§ WRITTEN TASK: Convert every line of the listing below into a numbered list, omitting any blank lines.

§ MATERIAL SUPPLIED:

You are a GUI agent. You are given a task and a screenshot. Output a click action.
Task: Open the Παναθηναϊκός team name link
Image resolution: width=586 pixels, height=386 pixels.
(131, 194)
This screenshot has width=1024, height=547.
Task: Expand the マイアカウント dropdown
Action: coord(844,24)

§ CORRECT RESPONSE:
1. You are a GUI agent. You are given a task and a screenshot. Output a click action.
2. Task: Open the Παναθηναϊκός team name link
3. Image resolution: width=586 pixels, height=386 pixels.
4. (131, 194)
5. This screenshot has width=1024, height=547.
6. Task: Expand the マイアカウント dropdown
7. Action: coord(844,24)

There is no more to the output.